• Stored data

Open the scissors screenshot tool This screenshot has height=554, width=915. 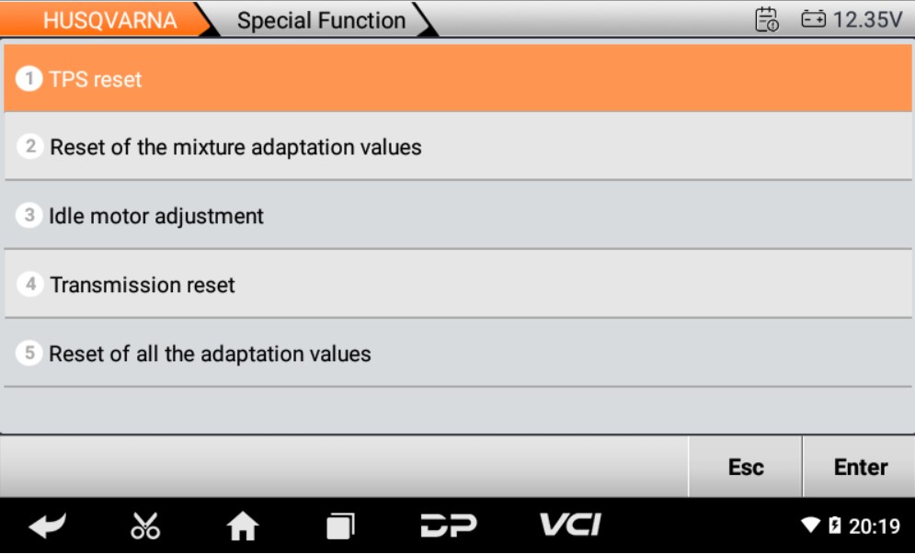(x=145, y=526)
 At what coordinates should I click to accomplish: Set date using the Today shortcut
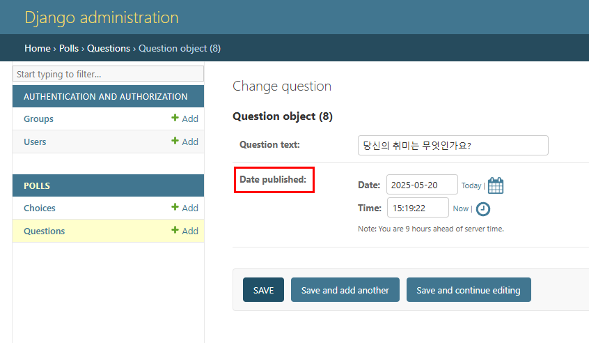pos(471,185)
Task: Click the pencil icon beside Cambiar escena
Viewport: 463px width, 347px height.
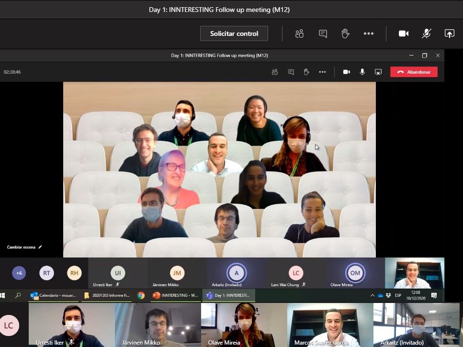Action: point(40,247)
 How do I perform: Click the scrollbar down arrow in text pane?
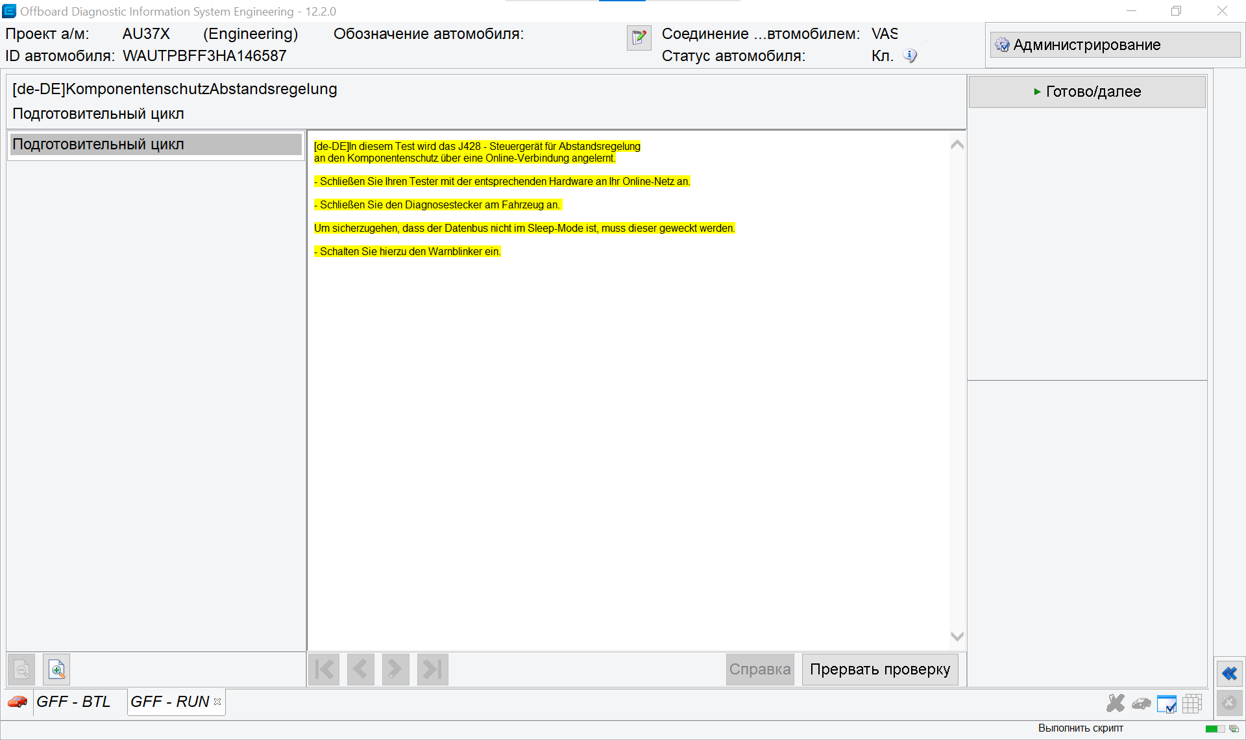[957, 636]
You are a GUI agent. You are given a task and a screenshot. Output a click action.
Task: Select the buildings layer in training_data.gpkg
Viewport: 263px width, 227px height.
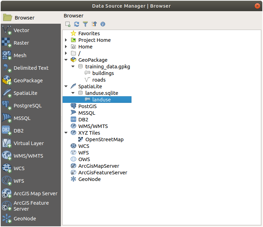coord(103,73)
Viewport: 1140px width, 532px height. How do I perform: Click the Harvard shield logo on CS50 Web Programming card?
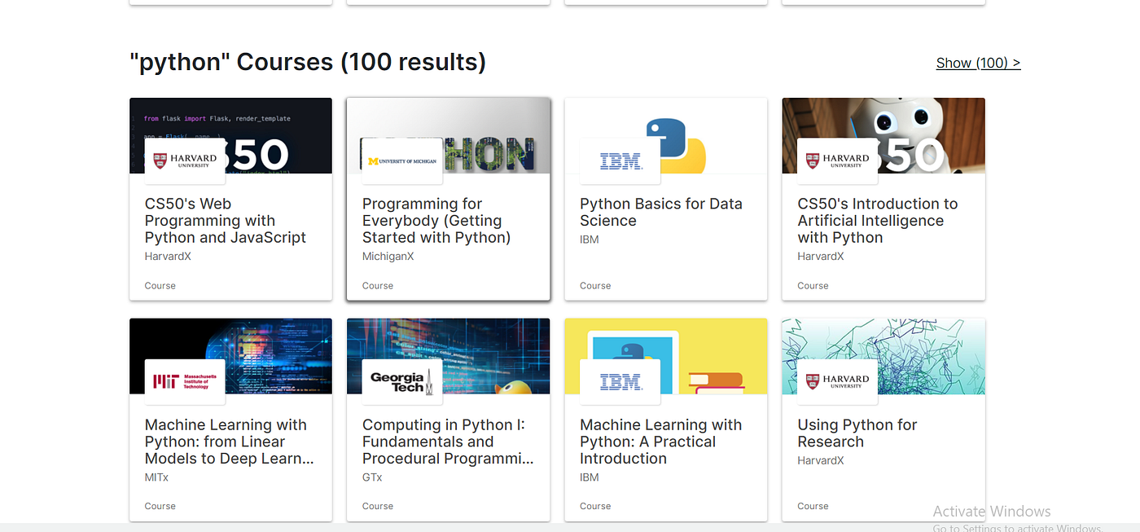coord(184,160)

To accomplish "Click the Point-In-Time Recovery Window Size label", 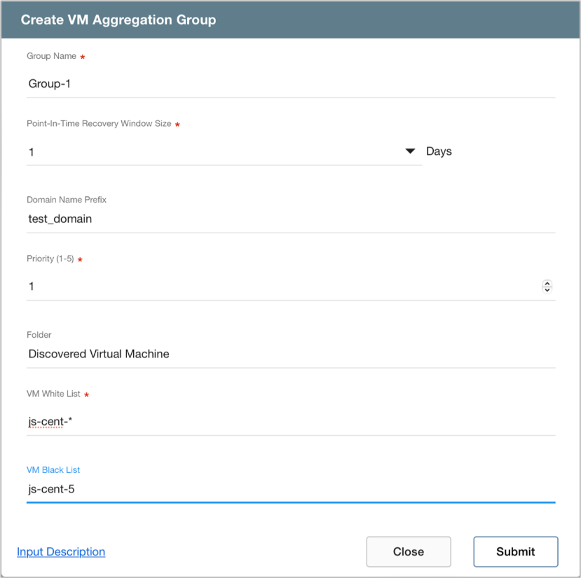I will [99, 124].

==

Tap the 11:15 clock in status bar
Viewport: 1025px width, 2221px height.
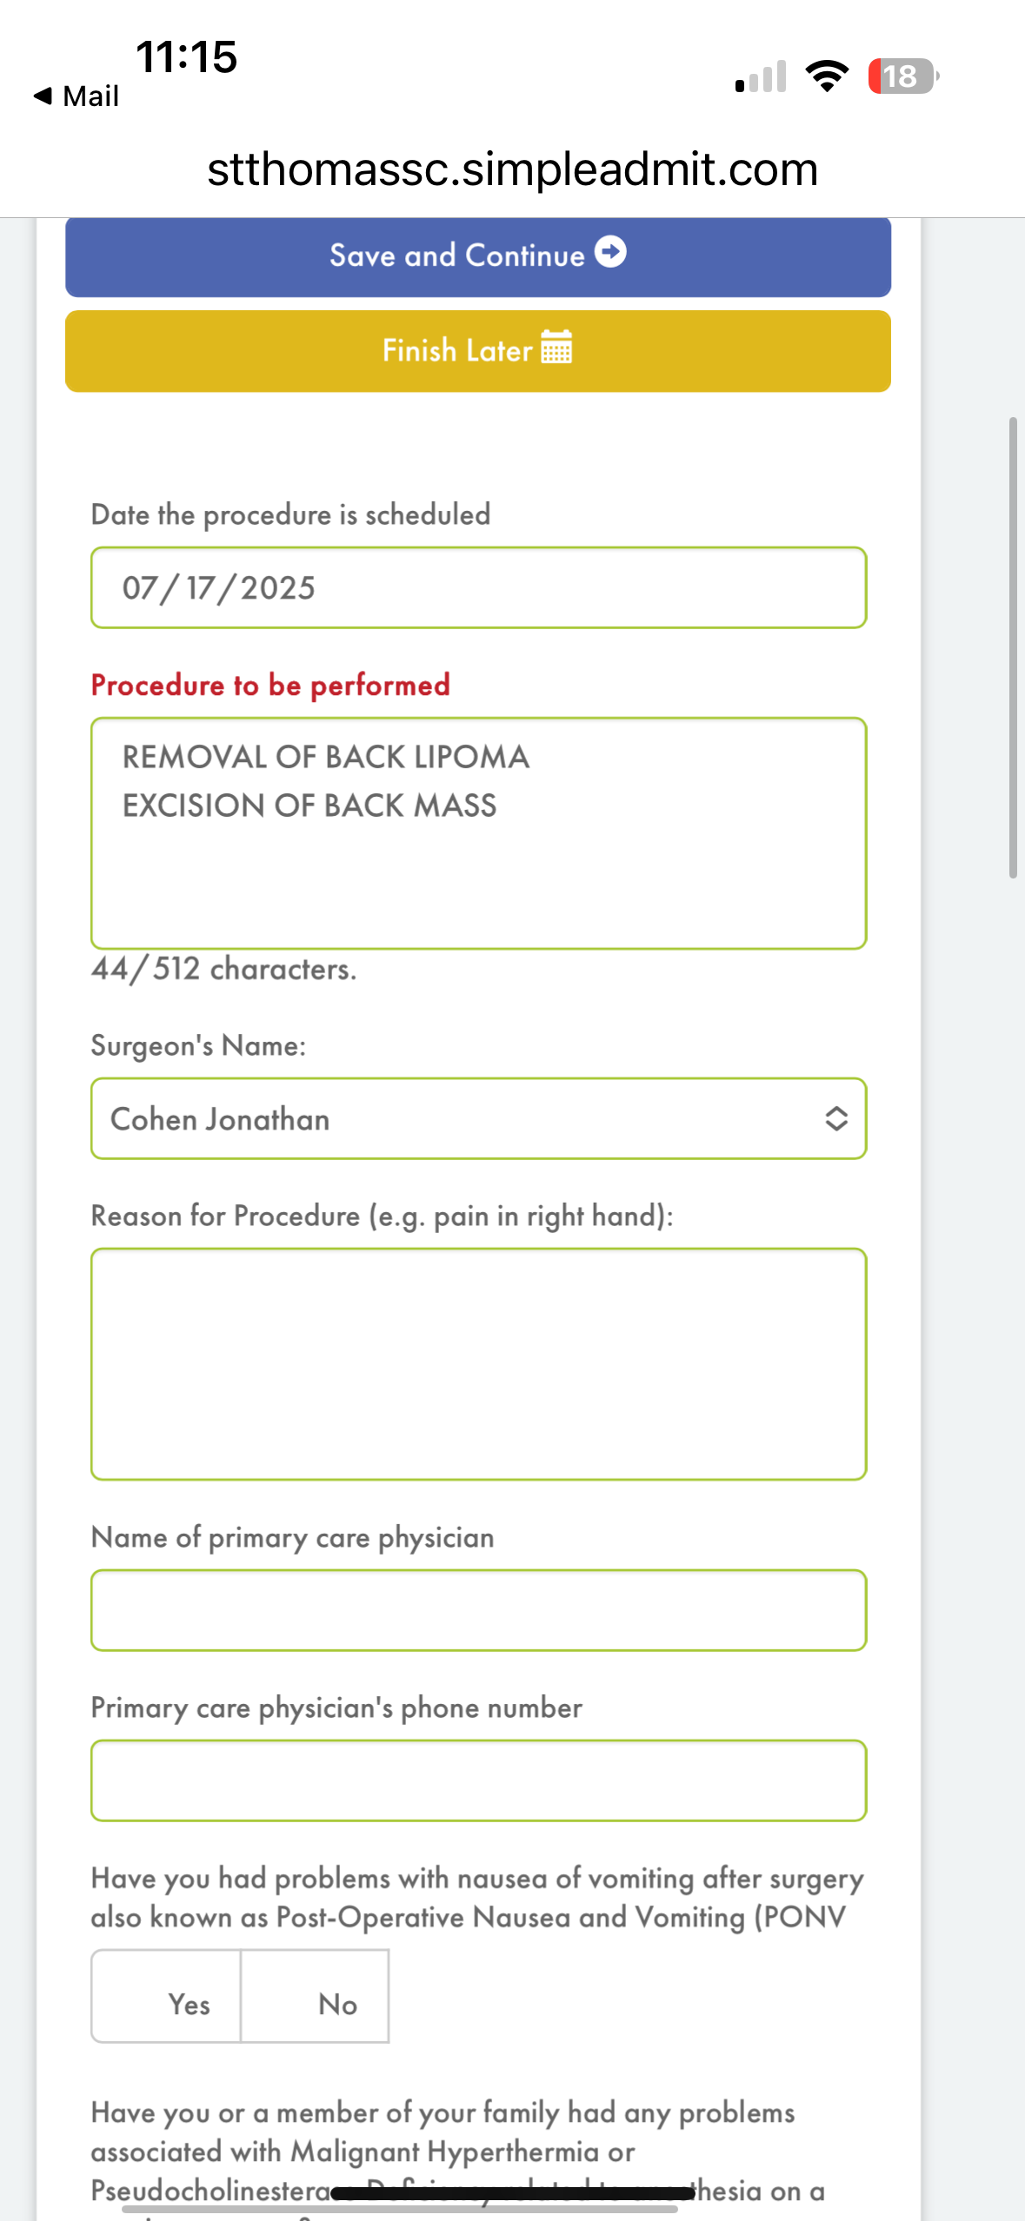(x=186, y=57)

==

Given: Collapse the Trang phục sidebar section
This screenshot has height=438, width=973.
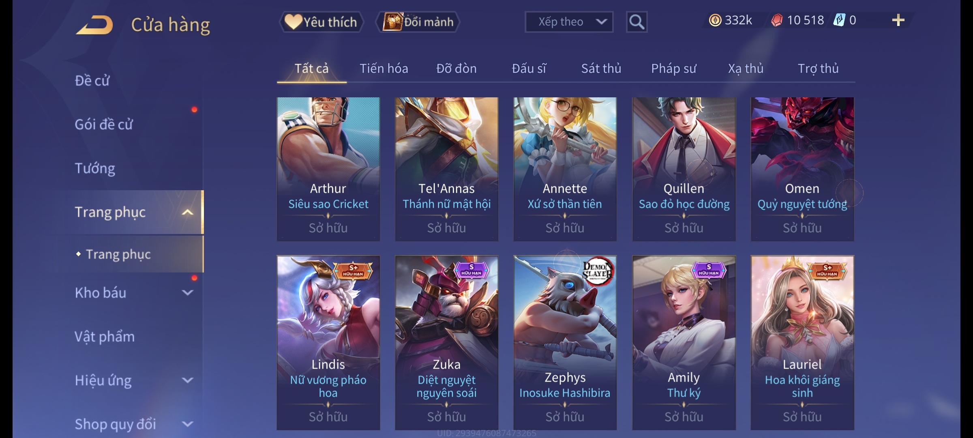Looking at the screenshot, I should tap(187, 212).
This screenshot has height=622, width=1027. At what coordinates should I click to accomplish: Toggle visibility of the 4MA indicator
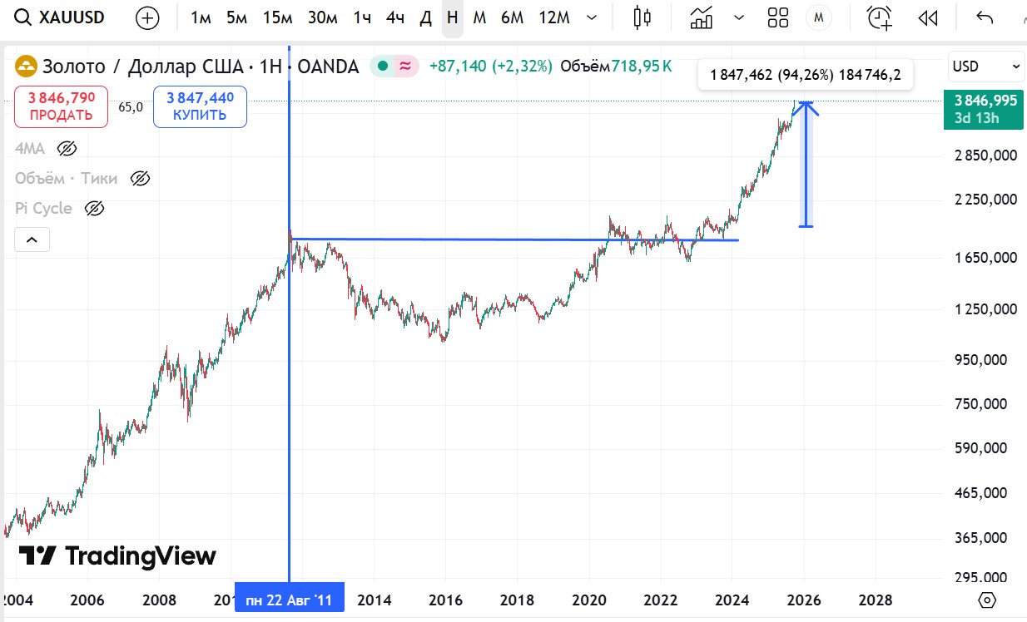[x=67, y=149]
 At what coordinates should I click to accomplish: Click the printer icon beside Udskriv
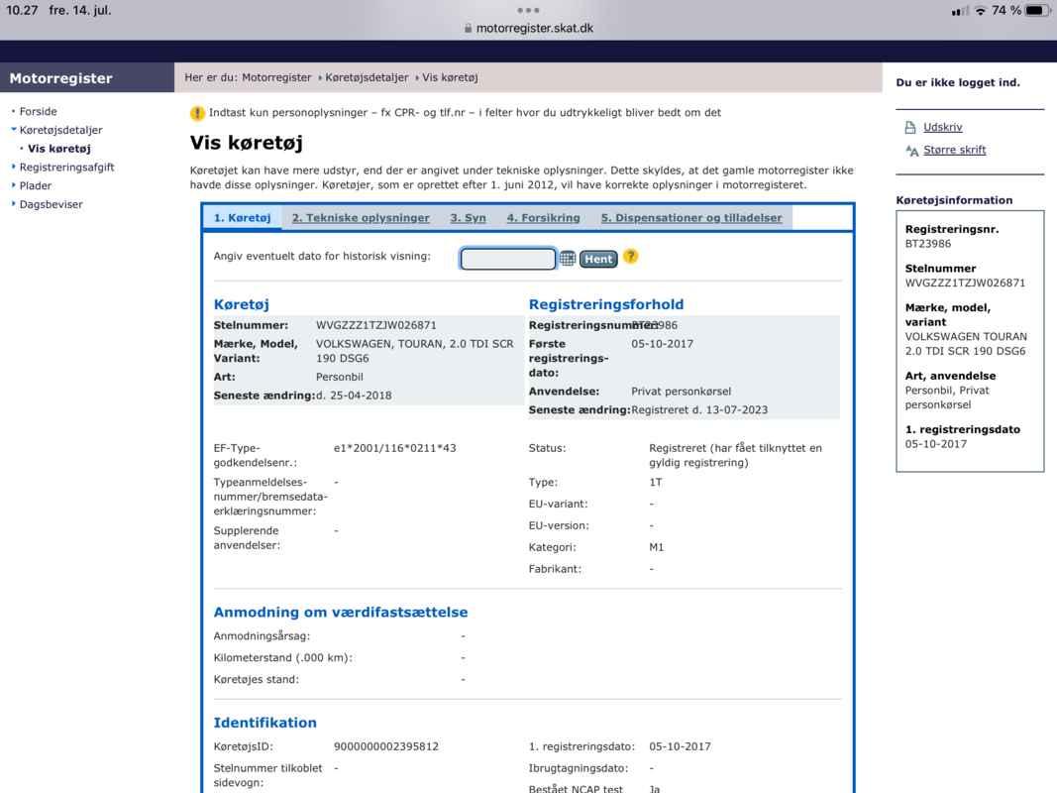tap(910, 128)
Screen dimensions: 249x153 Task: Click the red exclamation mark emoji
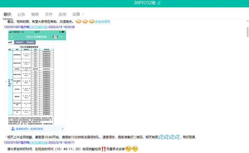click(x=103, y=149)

• Exercise description
Rewrite the material from the line with "At what coordinates should I click to accomplish: Click" up to and including the line with "click(x=103, y=149)", keeping the requests, adding -17 to every coordinate in the answers, and omitting the pictures.

• Exercise solution
 At what coordinates should I click to accomplish: Click the printer icon beside Udskriv
tap(893, 111)
Screen dimensions: 249x153 Task: Click the red exclamation mark emoji
click(x=86, y=132)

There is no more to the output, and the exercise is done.